* WHAT TO PRODUCE
Look below for the line that contains "Click the 4.3 MiB traffic bar", then quote it and all the lines after it, exactly, with the pictures left out.

Dataset entries:
================

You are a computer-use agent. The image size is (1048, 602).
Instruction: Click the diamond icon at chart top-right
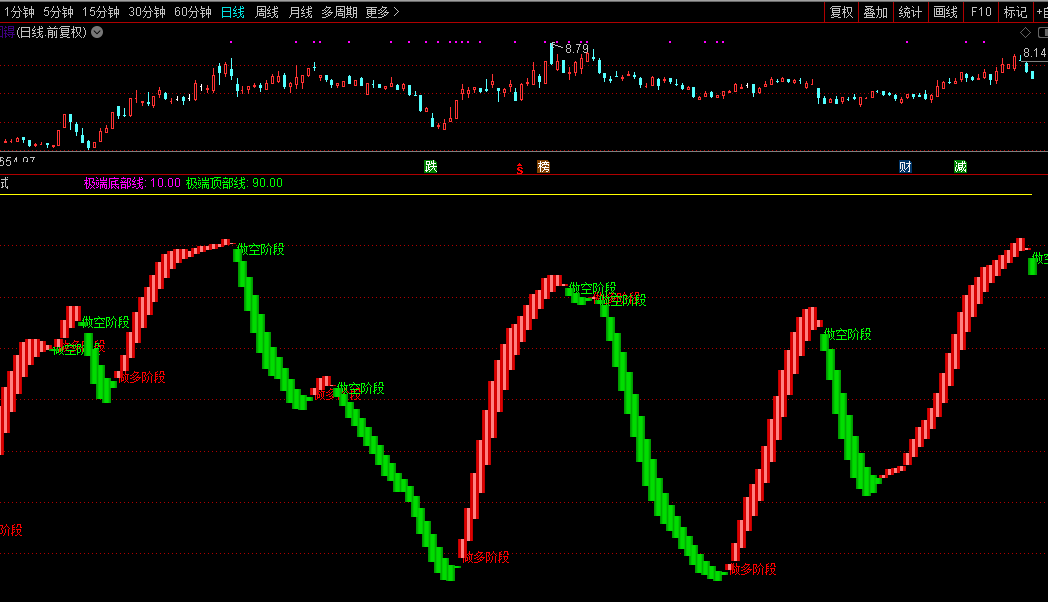[x=1025, y=32]
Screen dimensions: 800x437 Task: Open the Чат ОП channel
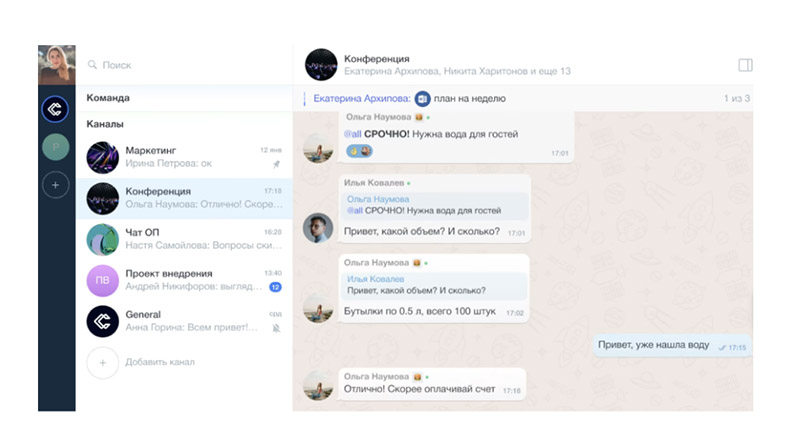coord(184,239)
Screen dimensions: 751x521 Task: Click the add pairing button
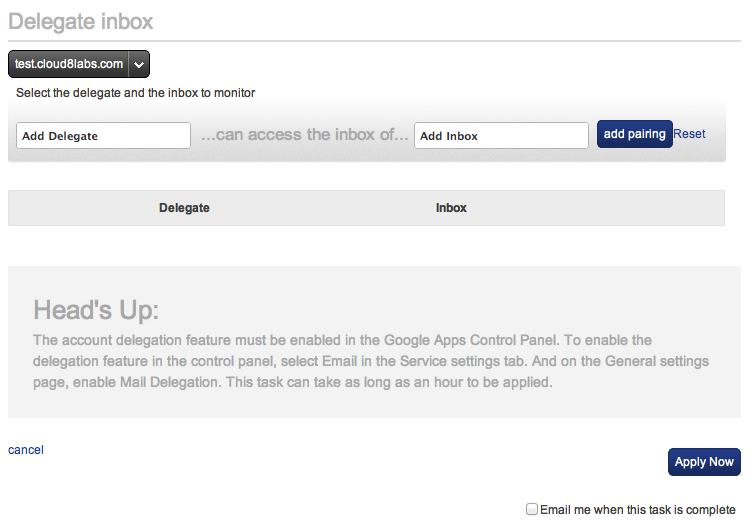click(635, 134)
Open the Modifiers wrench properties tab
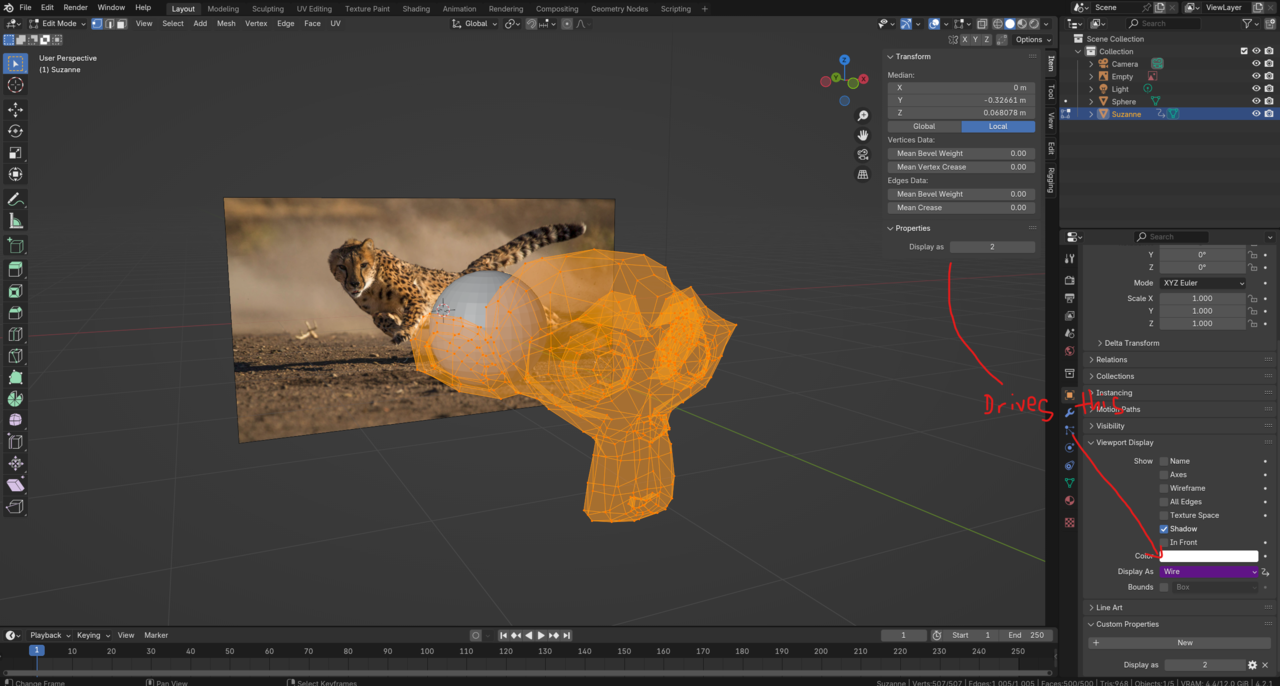Image resolution: width=1280 pixels, height=686 pixels. [x=1069, y=412]

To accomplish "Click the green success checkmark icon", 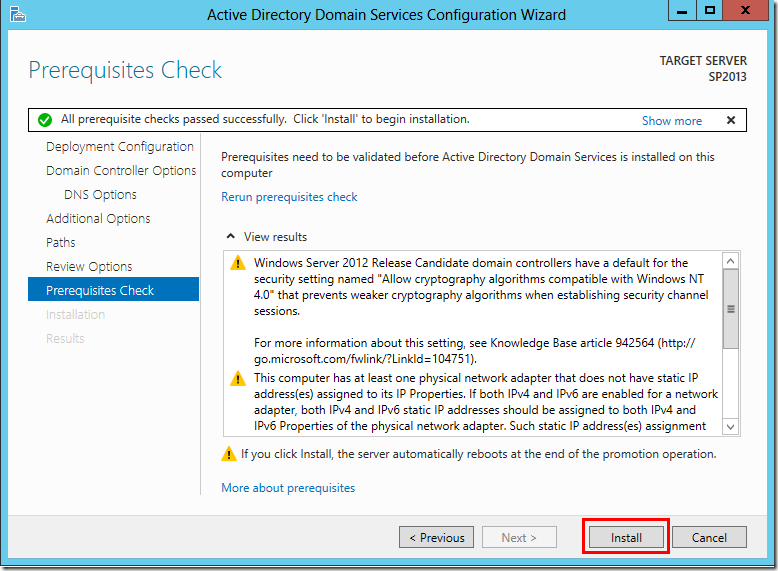I will point(45,120).
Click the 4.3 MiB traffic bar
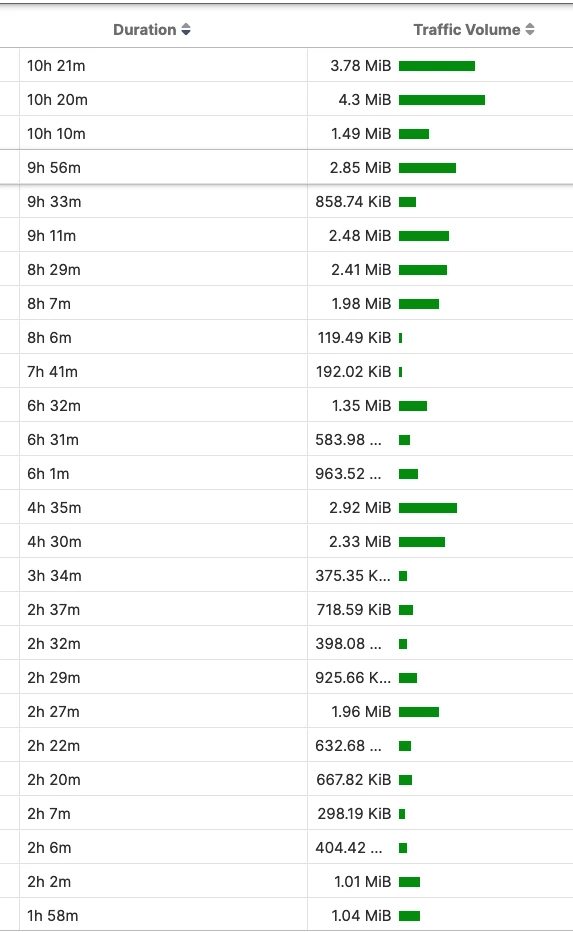The height and width of the screenshot is (932, 573). tap(442, 100)
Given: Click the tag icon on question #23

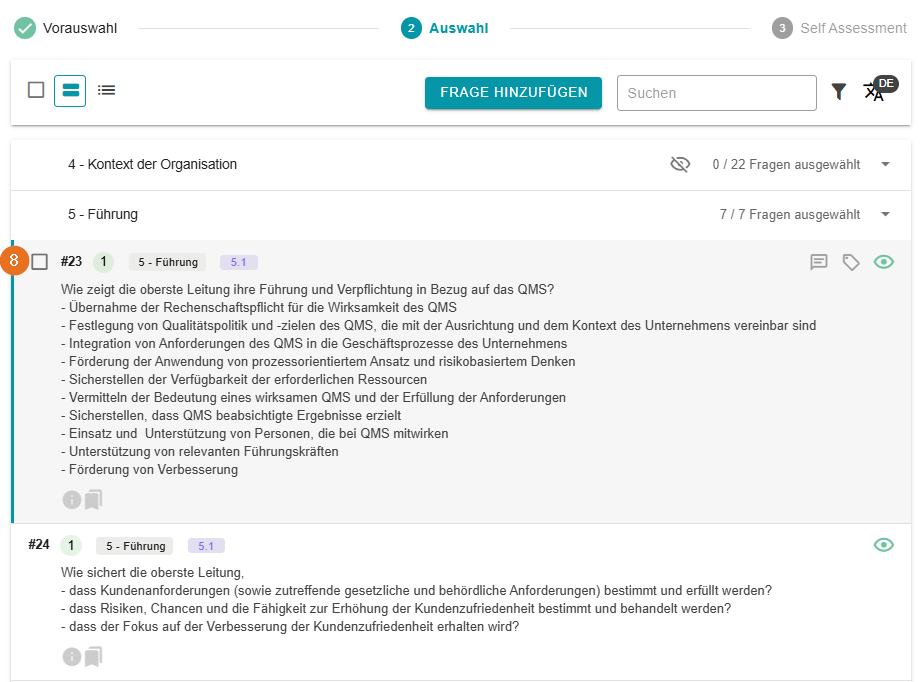Looking at the screenshot, I should click(851, 262).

================

* RESULT OF THIS EXERCISE
Click the 4.3 MiB traffic bar
The height and width of the screenshot is (932, 573). tap(442, 100)
Given: Click the tag icon on question #23

Looking at the screenshot, I should click(851, 262).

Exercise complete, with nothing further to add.